Objectives:
[A] Do the statements below agree with the application level scheduling tutorial? Answer yes or no to each and quote the words of the tutorial that decide it.
(i) Application level scheduling and RP's internal scheduling can be used together in the same session.
(ii) RAPTOR tasks ignore settings related to application level scheduling.
(iii) Under application level scheduling, the pilot assigns resources to the tasks.
[B] List every term in the application level scheduling tutorial that is set in bold italic type.

Passage shown:
——

# 
Application Level Scheduling

RADICAL-Pilot (RP) by default uses its internal scheduler to efficiently place tasks on the available cluster resources.  Some use cases however require more fine grained and/or explicit control over task placement.  RP supports that functionality with *__application level scheduling__*.  In that case the pilot will report about the available nodes and resources, but will leave it to the application to assign resources to the tasks.  A number of API functions are provided to simplify the development of such application level schedulers, and this tutorial will demonstrate their use.

<div class="alert alert-info">

__Note:__ At the moment it is not possible to mix application level scheduling and RP's internal scheduling in the same session.
__Note:__ Application level scheduling is only supported for executable tasks, RAPTOR tasks will ignore any related settings.

</div>


## Notation

The following terms will be used throughout this tutorial:

  - *__task:__* an exectable piece of work comprised of one or more processes, all running the same executable on a dedicated set of resources.
  - *__rank:__* one of theprocesses which comprise a running task.  The term _rank_ is frequently used for MPI applications, but we use it generically for any task which uses multiprocessing.

——

(Interface element records)
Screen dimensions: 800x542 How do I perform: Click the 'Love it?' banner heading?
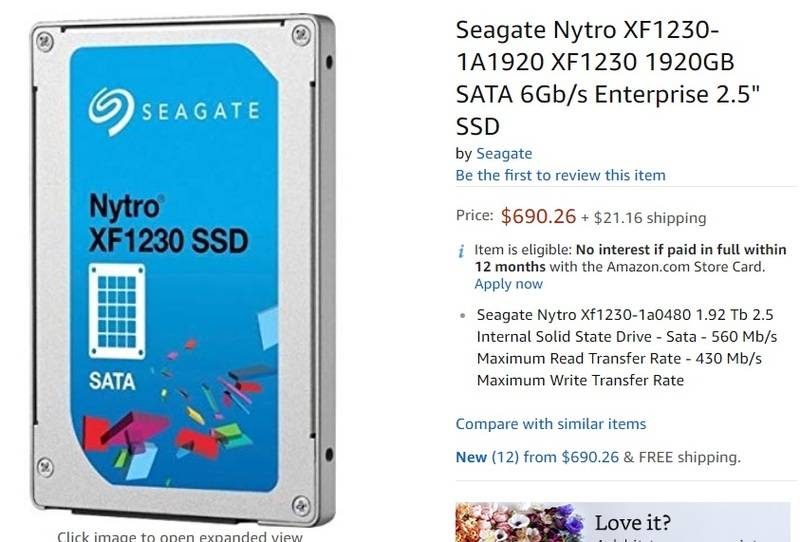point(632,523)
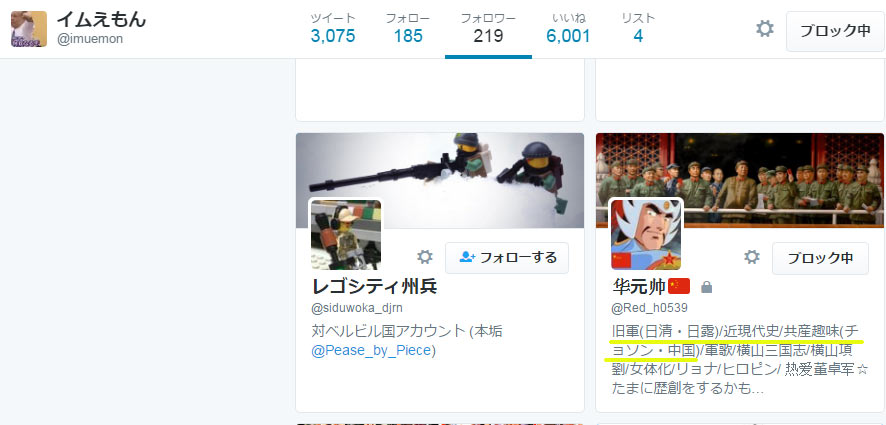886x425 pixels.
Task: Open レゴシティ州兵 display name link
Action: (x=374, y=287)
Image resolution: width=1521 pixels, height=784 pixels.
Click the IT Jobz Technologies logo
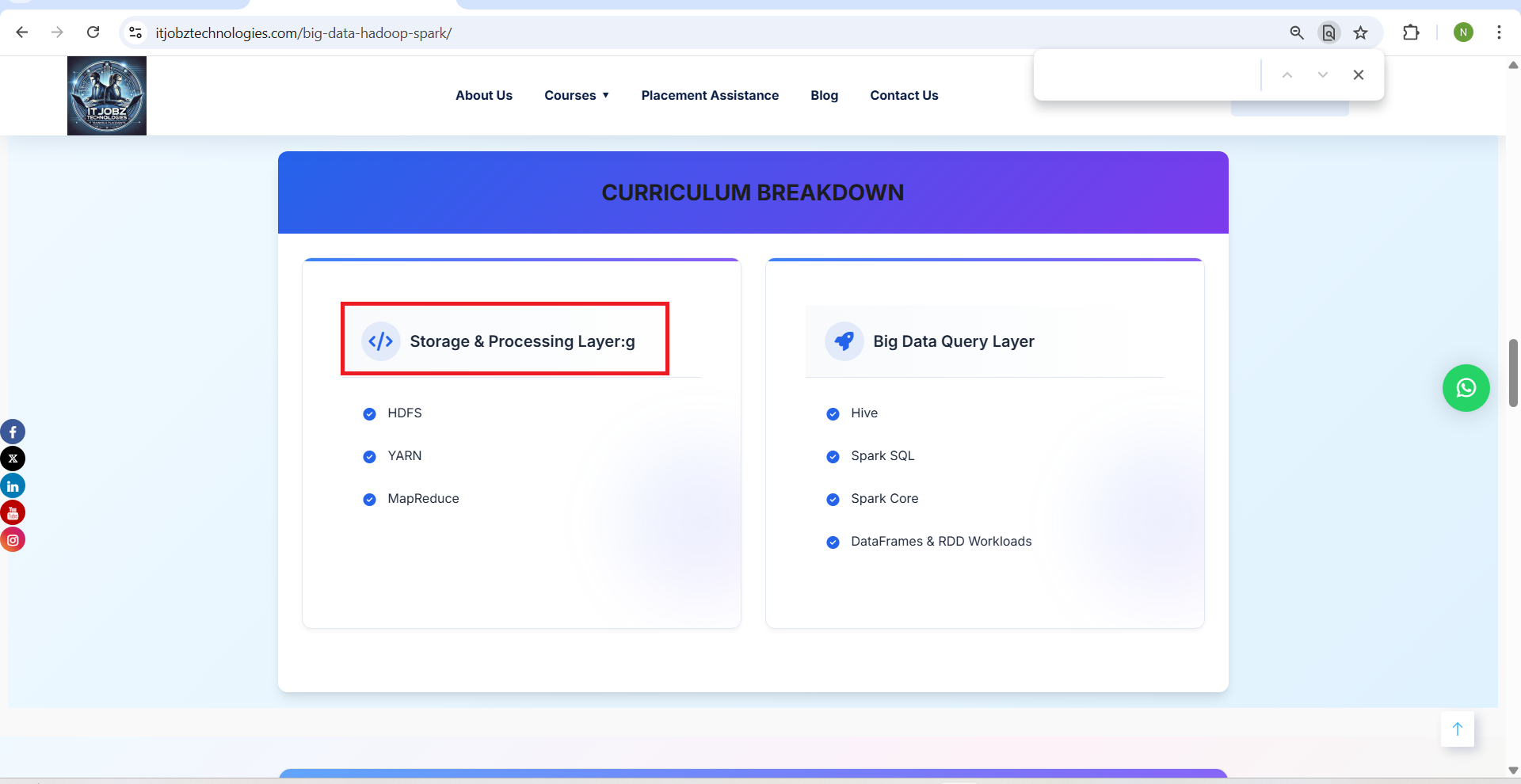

——

Answer list:
[A]
(i) No: "At the moment it is not possible to mix application level scheduling and RP's internal scheduling in the same session."
(ii) Yes: "Application level scheduling is only supported for executable tasks, RAPTOR tasks will ignore any related settings."
(iii) No: "the pilot will report about the available nodes and resources, but will leave it to the application to assign resources to the tasks."

[B] application level scheduling; task; rank